* [ASSIGNED TASK]:
Pull each line holding "computer" out of the entries below.

* [GIVEN DATA]:

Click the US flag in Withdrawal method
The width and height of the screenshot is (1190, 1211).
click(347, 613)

---

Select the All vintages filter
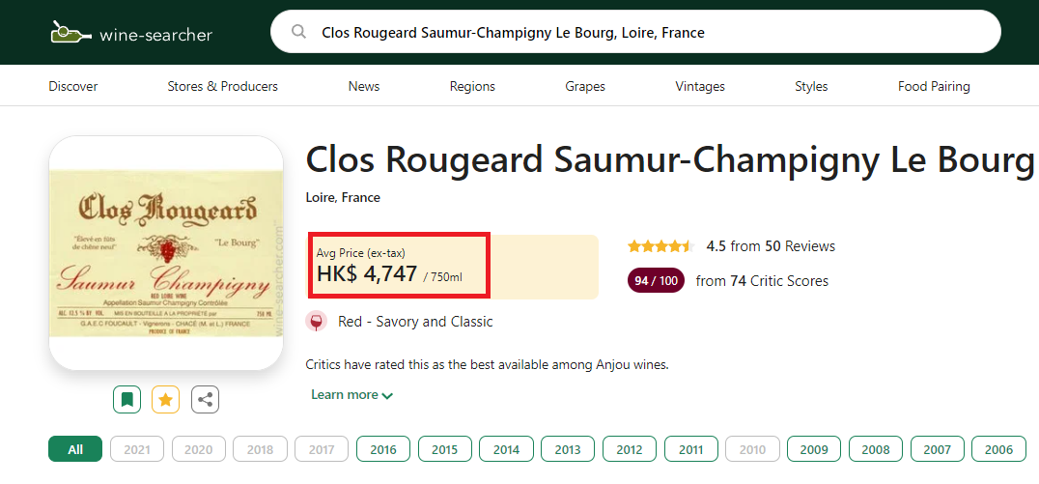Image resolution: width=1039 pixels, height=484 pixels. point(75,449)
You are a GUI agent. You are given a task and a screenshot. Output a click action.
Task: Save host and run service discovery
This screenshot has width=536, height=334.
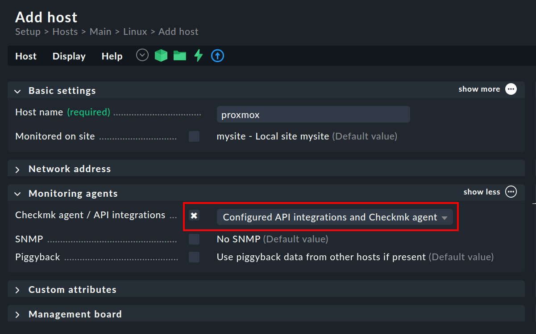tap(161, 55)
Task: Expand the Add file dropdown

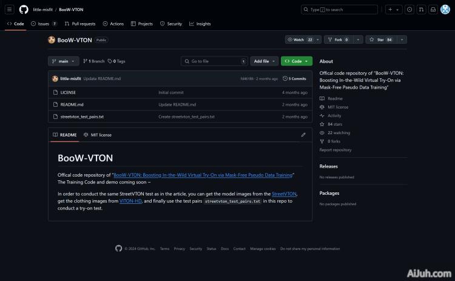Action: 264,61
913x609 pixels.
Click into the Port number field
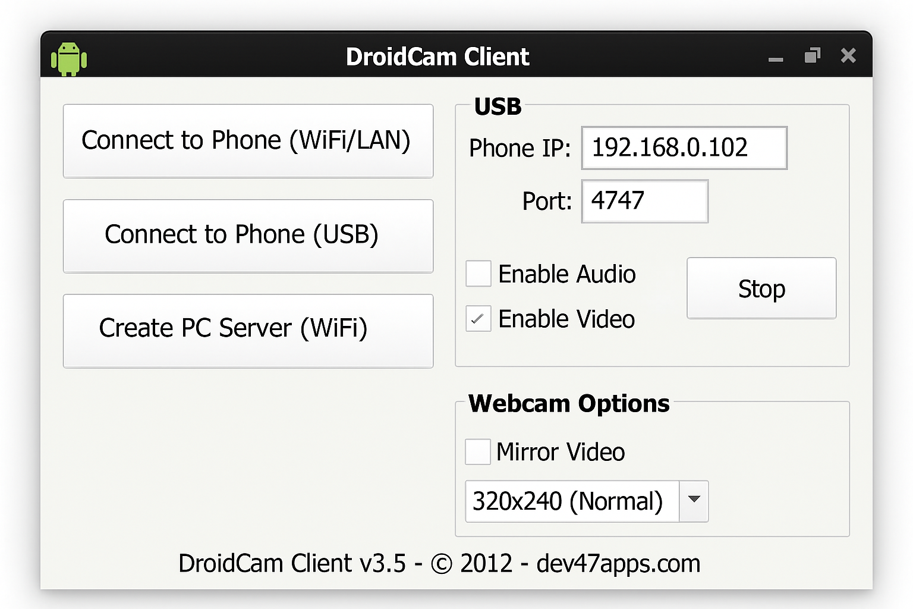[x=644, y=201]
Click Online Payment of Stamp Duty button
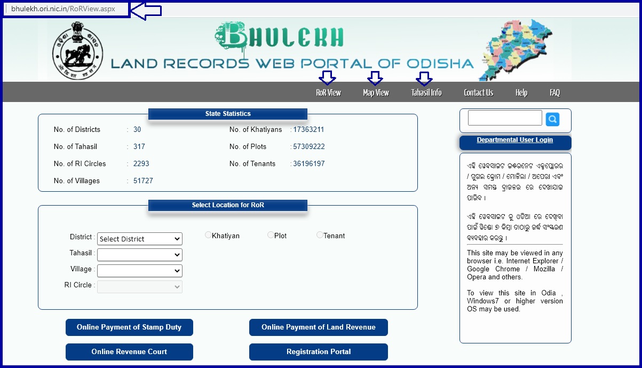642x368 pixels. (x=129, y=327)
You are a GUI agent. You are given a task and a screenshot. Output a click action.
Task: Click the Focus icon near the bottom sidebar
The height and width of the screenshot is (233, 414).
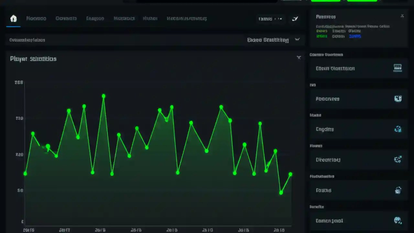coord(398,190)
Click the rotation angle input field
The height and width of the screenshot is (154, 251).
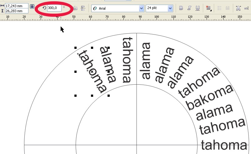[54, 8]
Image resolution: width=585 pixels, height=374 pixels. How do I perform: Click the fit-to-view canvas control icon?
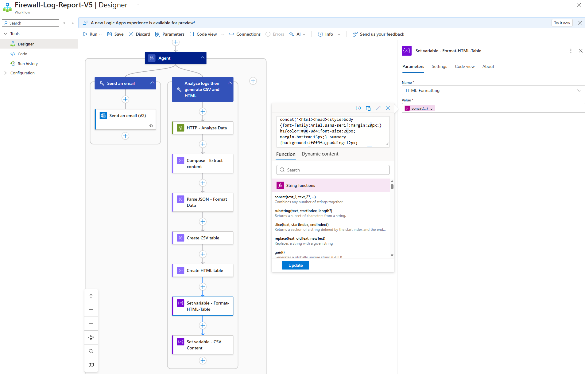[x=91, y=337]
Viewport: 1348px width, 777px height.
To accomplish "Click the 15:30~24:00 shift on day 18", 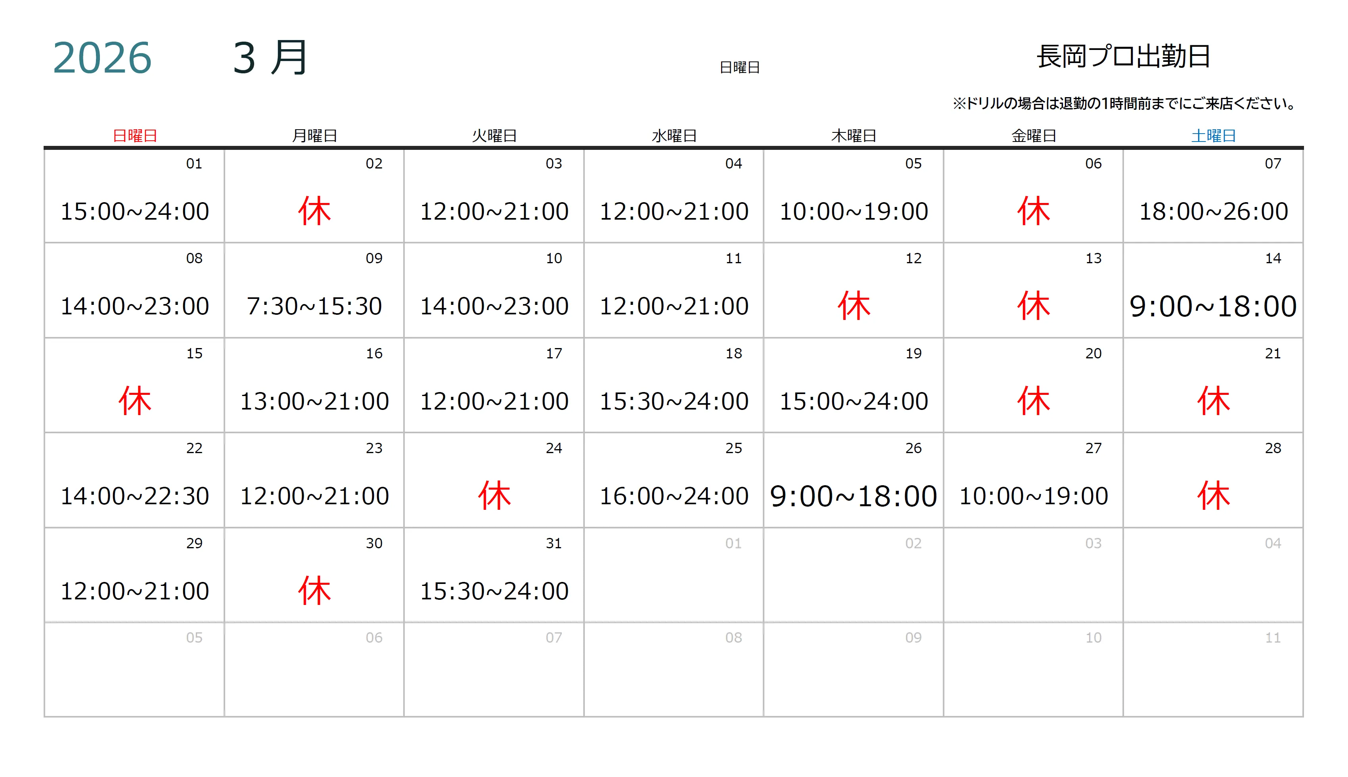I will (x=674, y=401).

...

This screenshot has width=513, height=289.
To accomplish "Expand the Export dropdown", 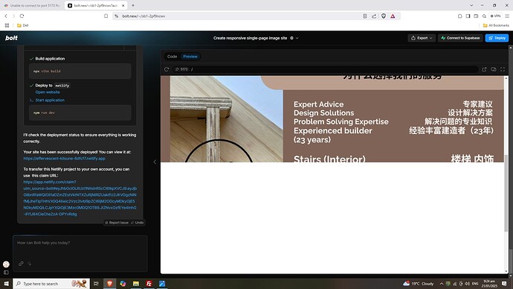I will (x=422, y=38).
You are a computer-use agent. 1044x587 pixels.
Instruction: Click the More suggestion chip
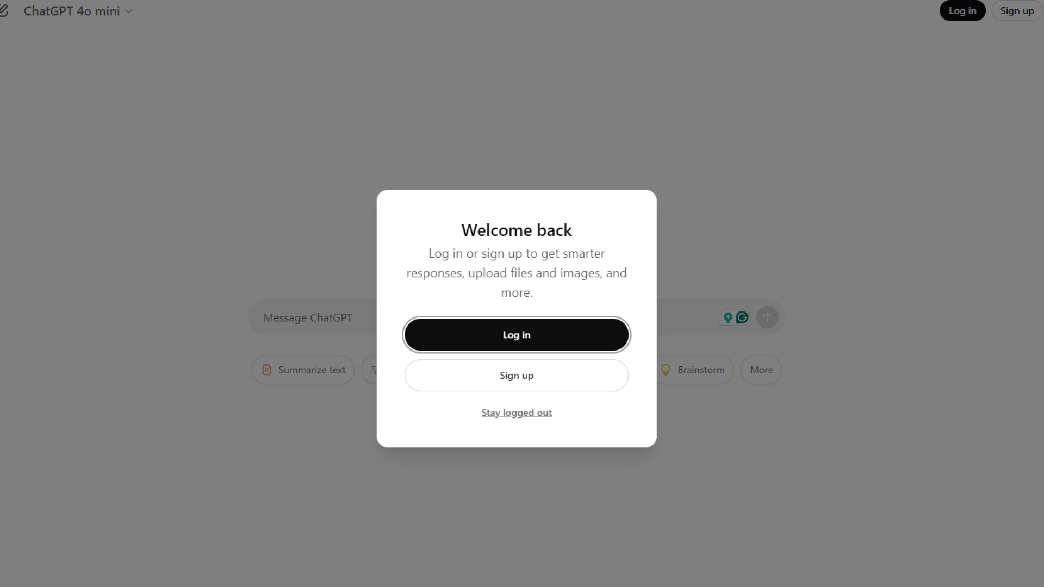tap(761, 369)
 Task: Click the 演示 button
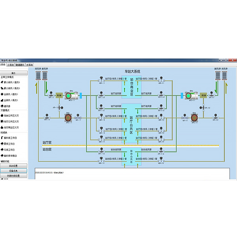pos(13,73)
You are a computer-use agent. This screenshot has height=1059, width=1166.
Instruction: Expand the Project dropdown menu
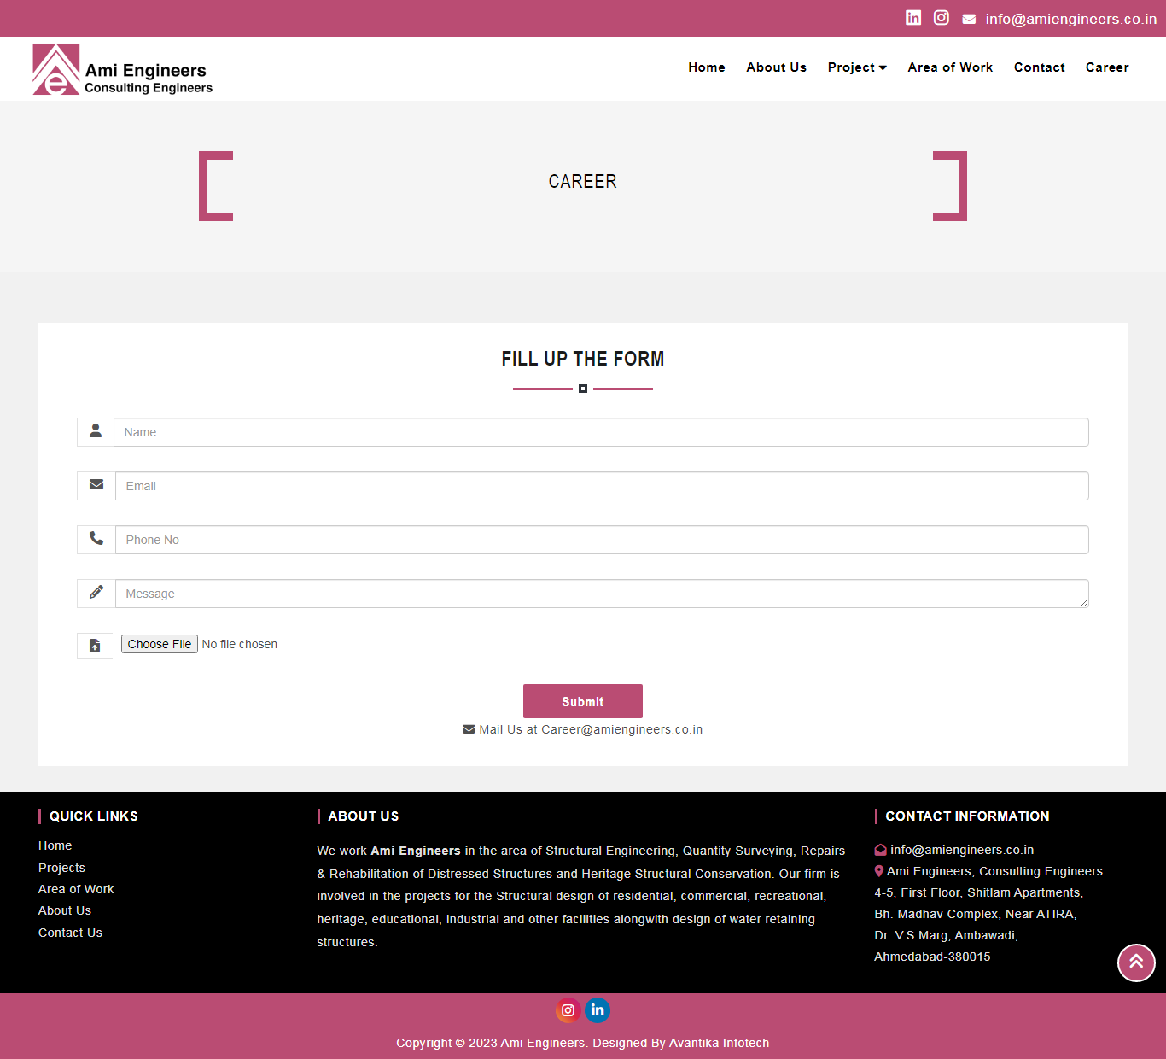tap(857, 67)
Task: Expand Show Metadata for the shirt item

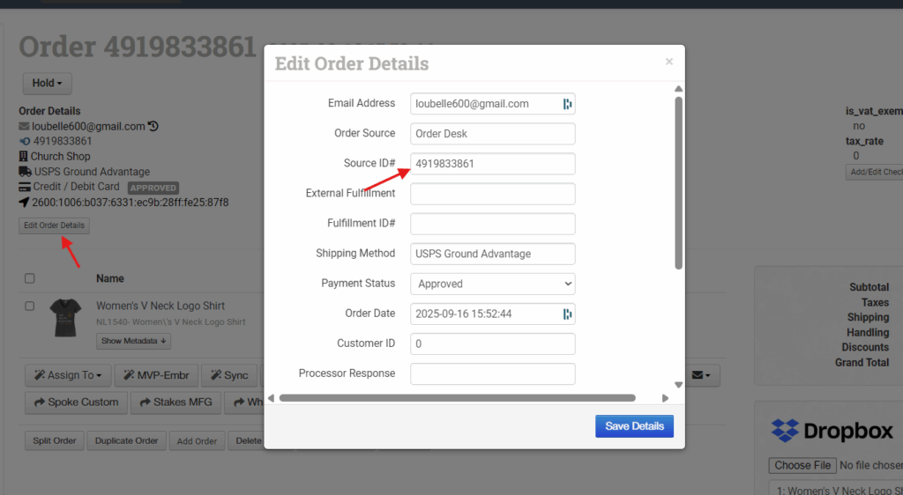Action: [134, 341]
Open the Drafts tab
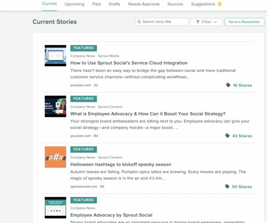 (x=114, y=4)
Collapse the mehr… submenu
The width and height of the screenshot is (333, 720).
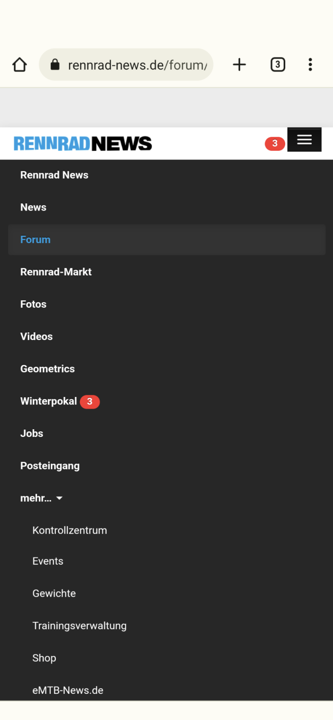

* [EXERCISE RESULT]:
You are a computer-use agent. 1044x587 pixels.
You are a computer-use agent. This screenshot has height=1059, width=1166.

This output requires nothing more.